Compare to the same farm without the Greenbelt election: $500,000 times 25% times 0.025 equals $3,125. The Greenbelt election saves $1,875 per year — but locks in the rollback obligation. If the farm is later sold to a developer who does not continue the agricultural use, the prior 3 years of tax savings (roughly $5,600 plus interest) come due immediately under § 67-5-1008.

A worked example — $200,000 of business equipment

A small manufacturer in Davidson County has $200,000 of equipment, fixtures, and inventory at acquisition cost. The personal-property schedule filed by March 1 reports the assets; the assessor applies depreciation to arrive at the depreciated cost figure. (For this example we assume the depreciated figure equals the acquisition cost; in practice equipment older than its depreciation class is valued at the residual.)

  • Appraised value (personal property): $200,000
  • Class: tangible personal property — 30% ratio under § 67-5-501 and § 67-5-901
  • Assessed value: $200,000 times 30% equals $60,000
  • Tax owed: $60,000 times 0.03155 equals $1,893

The 30% ratio sits between residential (25%) and commercial (40%). A business that owns its building (commercial, 40%) AND its equipment (personal property, 30%) pays both tax lines on the same March 1 schedule cycle.

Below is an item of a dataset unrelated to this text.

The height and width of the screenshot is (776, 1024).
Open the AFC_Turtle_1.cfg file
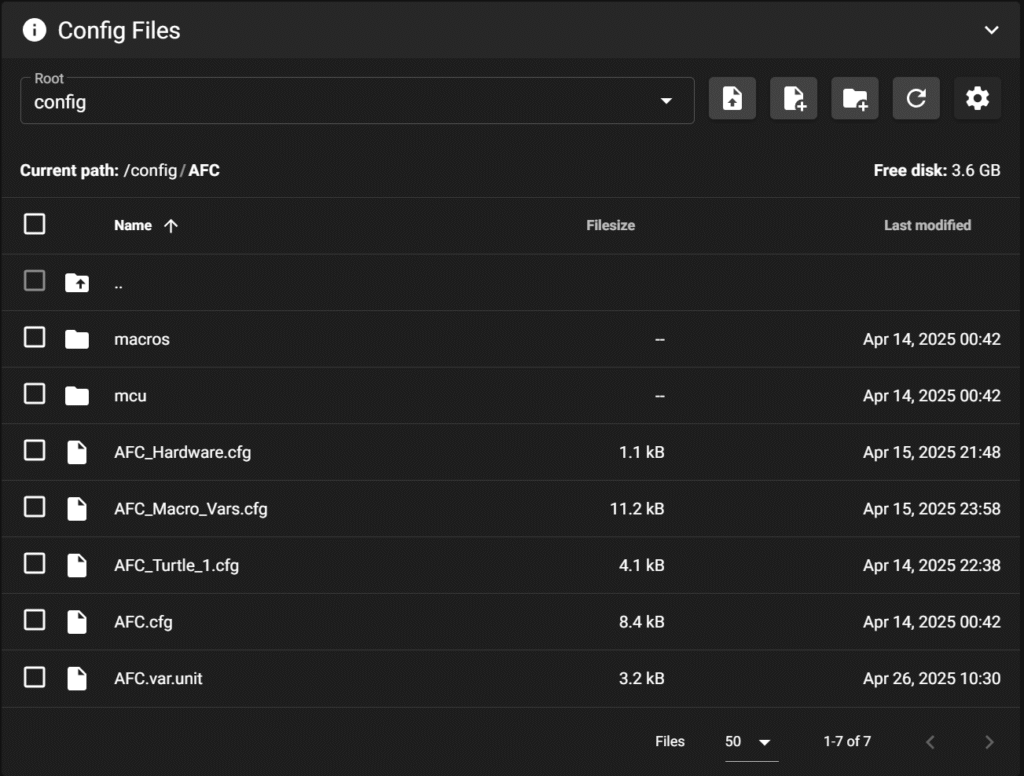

Comparing Tennessee to surrounding states

Effective property-tax rates on residential primary residences across the Southeast:

| State | Effective rate (typical) | Why | | --- | --- | --- | | Alabama | ~0.41% | 10% residential assessment ratio | | South Carolina | ~0.55% | 4% owner-occupied assessment ratio | | Tennessee | ~0.55%–1.20% | 25% residential ratio; no state income tax | | Mississippi | ~0.81% | 10% residential ratio plus high millage | | North Carolina | ~0.60%–1.20% | 100% ratio plus narrow exclusions | | Kentucky | ~0.85% | 100% ratio | | Georgia | ~1.00%–1.20% | 40% ratio but high combined millage |

Tennessee sits in the lower half of the Southeast and well below the U.S. residential average of approximately 1.1%. The 25% residential ratio plus the absence of a broad state income tax produces a balanced revenue mix: comparatively low effective rates, but property tax is a larger share of state-and-local revenue than in states that lean on income tax. Tennessee is dramatically lower than Texas (1.6%–2.0%), Illinois (2.0%–2.5%), and New Jersey (~2.5%).

The major Tennessee counties split sharply. Williamson, Rutherford, Sumner, and Sevier sit well below the national average. Davidson sits near it. Knox and Hamilton sit modestly above it. Shelby sits well above it, at roughly 1.87% effective — comparable to mid-tier Texas counties.

Reappraisal cycles and the certified tax rate

Tennessee counties reappraise on staggered 4-, 5-, or 6-year cycles set under the Comptroller's reappraisal-cycle schedule:

  • 4-year cycles: Davidson, Shelby, Knox, and most large urban counties
  • 5-year cycles: many mid-sized counties
  • 6-year cycles: most rural counties

Between reappraisals the appraised value is held constant by statute (except for new construction, demolition, or material changes in property characteristics). Individual bills follow a sawtooth pattern — a sharp step-up at reappraisal followed by flat years across the cycle while the market keeps moving.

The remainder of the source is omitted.